Data listing Start Marker

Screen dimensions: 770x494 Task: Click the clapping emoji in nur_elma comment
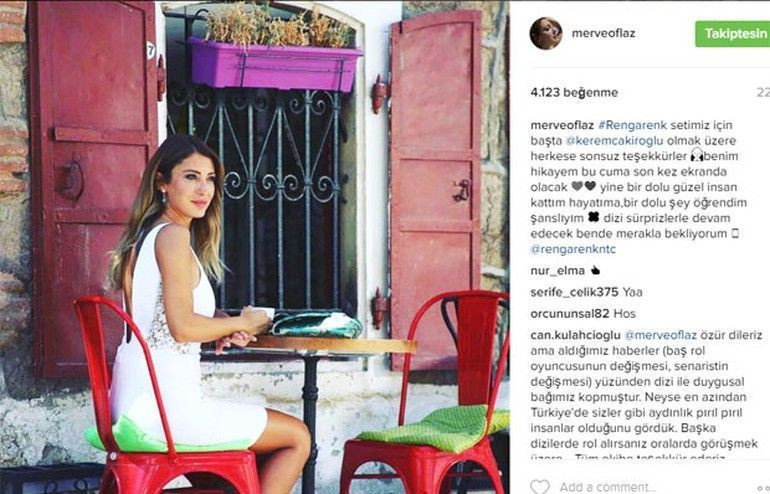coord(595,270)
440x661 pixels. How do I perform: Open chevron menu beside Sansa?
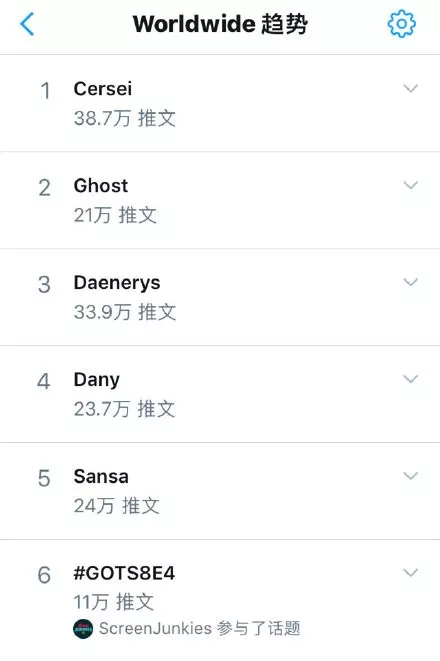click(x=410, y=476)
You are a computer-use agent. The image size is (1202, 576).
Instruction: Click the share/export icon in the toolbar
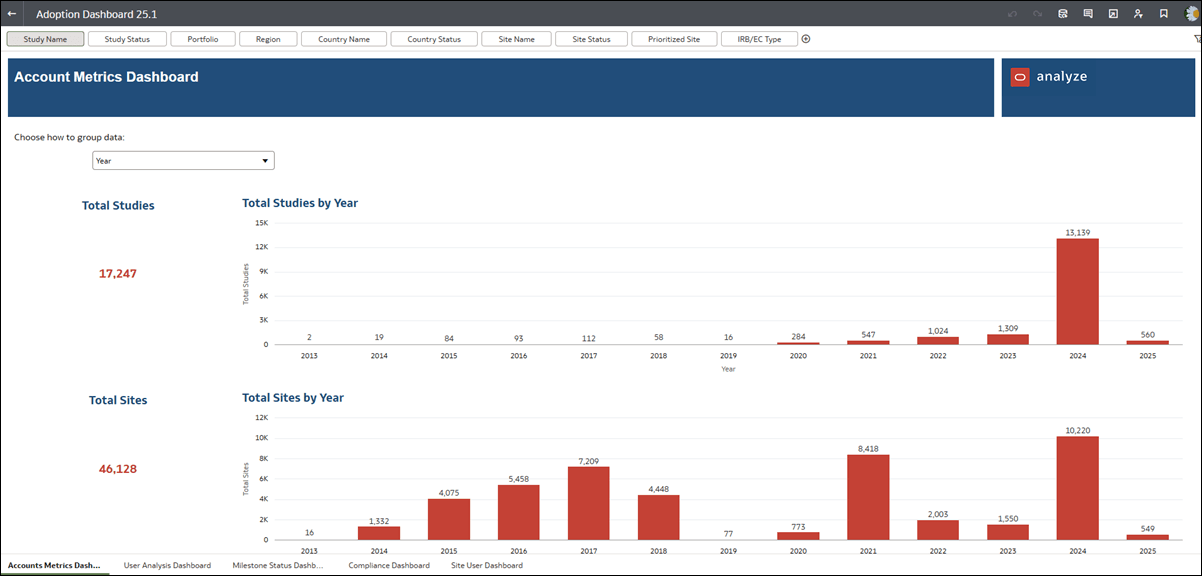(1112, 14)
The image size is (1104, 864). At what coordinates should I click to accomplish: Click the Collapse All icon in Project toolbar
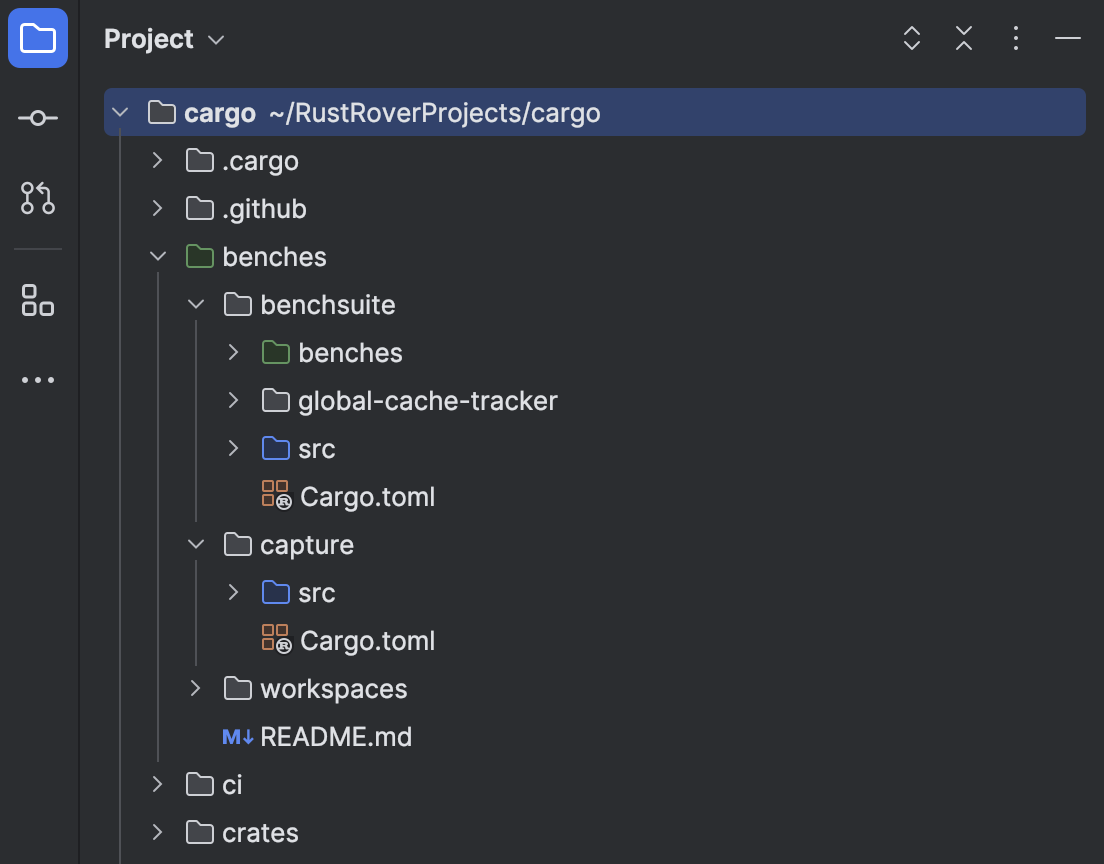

Data listing End Marker

Please print out the entries above exactly. The pictures stay out.

Screen dimensions: 770x494 Task: Click the clapping emoji in nur_elma comment
coord(595,270)
440x661 pixels. How do I perform: Open chevron menu beside Sansa?
click(x=410, y=476)
You are a computer-use agent. The image size is (1202, 576).
Instruction: Click the share/export icon in the toolbar
(1112, 14)
The image size is (1104, 864). At what coordinates should I click to accomplish: Click the Collapse All icon in Project toolbar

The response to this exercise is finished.